L’Italia è una repubblica, dovremmo saperlo tutti. Ma a vedere il comportamento di certi amministratori si direbbe si sia tornati al Rinascimento e non certo per la vivacità intellettuale, quanto per l’arroganza dei diversi potentati nell’imporre blocchi e orpelli a loro piacimento, sorvolando con colpevole leggerezza sui più elementari concetti democratici.

Un amministratore è un delegato alla gestione, niente di più. Non un signorotto che può infischiarsene delle esigenze della popolazione, non un re nudo che sfila tronfio dei suoi successi di facciata.
Ma è quello che accade sempre più spesso, con gli automobilisti predati come animali per scucire loro denaro ma trattati poi come untori.

E’ ovvio, parlo dei provvedimenti relativi all’inquinamento. Che badate bene, è sceso parecchio negli ultimi anni, prova ne siano le dichiarazioni dell’ARPA sullo storico della concentrazione dei PM10 nell’aria. La presenza degli inquinanti o, a seconda del momento, la produzione di CO2, sono prese però a motivo di ogni imposizione a livello cittadino.

Ci sono i cantieri che bloccano la circolazione? E’ per i (futuri) mezzi pubblici, che ridurranno traffico e pollution. Intano lo congestionano, il traffico, per anni. Devi pagare (oltre al bollo e alle sovrattasse, ovvio) per circolare nella tua città? Ma è per l’ambiente, devi esserne felice. Devi attendere ore un mezzo pubblico che non sia stracarico per non restare chiuso in casa? Sii, felice, canta che ti passa.

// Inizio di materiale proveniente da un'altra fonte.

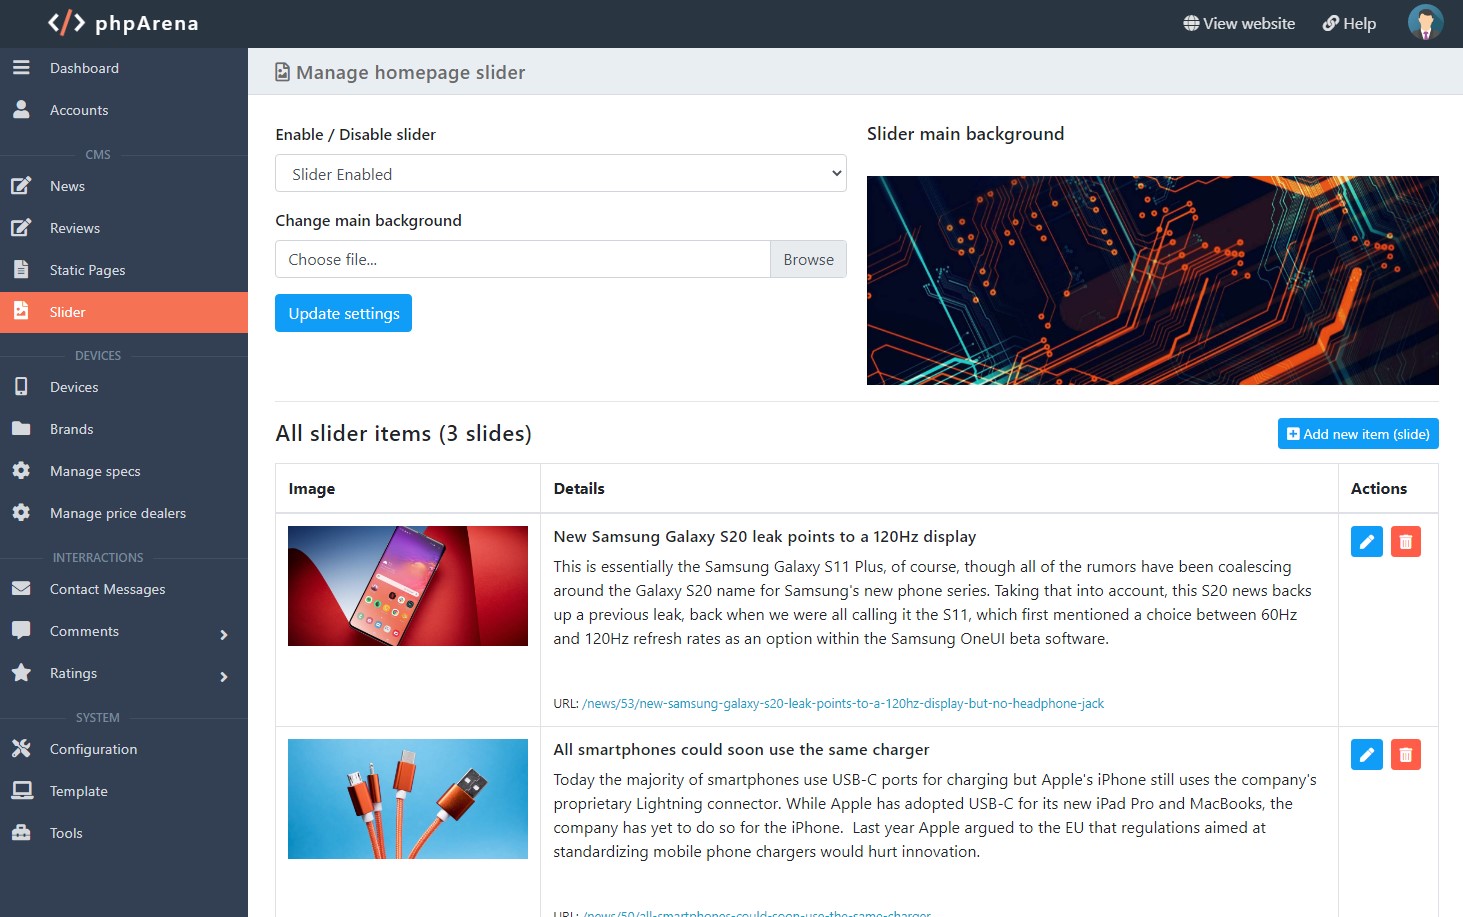
Task: Click Browse to choose background file
Action: click(808, 259)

Sarebbe ora di fare un censimento sul territorio delle centraline di rilevazione, della loro effettiva efficienza e, soprattutto, fare una certificazione dei loro dati. Troppo spesso vengono forniti a casaccio e troppo spesso non sono verificabili. Ho la netta impressione che siano oggetto di interpretazioni sui generis.

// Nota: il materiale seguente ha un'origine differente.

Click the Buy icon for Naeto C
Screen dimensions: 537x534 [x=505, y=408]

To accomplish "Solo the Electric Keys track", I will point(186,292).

L’età media nel nostro Paese si attesta ormai a 82 anni; eppure ci martellano con dati inquietanti su migliaia di morti l’anno per inquinamento, sulla base di studi relativi a (udite udite) le entrate in pronto soccorso nelle giornate definite a forte inquinamento atmosferico. Una ellissi davvero ardita, giustificata tanto quanto il prevedere un certo numero di decessi nei periodi di influenza.

Tutto è oggetto di speculazione, tutto è modificabile a piacimento. Però, si vive assai più a lungo che in passato e, crisi permettendo, pure decisamente meglio; è un fatto.
Ma forse qualcuno ha nostalgia di quando il popolino sottomesso stava al suo posto, lasciando libere le strade per le carrozze dei ricchi e restando nei suoi ghetti periferici senza dar fastidio.

La mia bisnonna buonanima diceva, per fare un regalo ai suoi figli, :” Se te fet el brau te porti e vedè i sciuri che mangen el gelato” che tradotto fa :” Se fai il bravo ti porto a vedere i signori che mangiano il gelato”.
Una frase che incarna il concetto di poveri, remissivi e ordinati che forse farebbe comodo a parecchi.

Non credo si debba tornare a quel modo di vivere. Credo invece occorra rimettere in gioco diritti, scienza e razionalità, per affrontare le crisi, climatiche o meno, con meno arroganza e più efficacia.
Ma soprattutto non è accettabile un modello che tenti di rieducare la gente a suo danno in nome del babau di turno.

Siamo ancora una repubblica, in fin dei conti, no?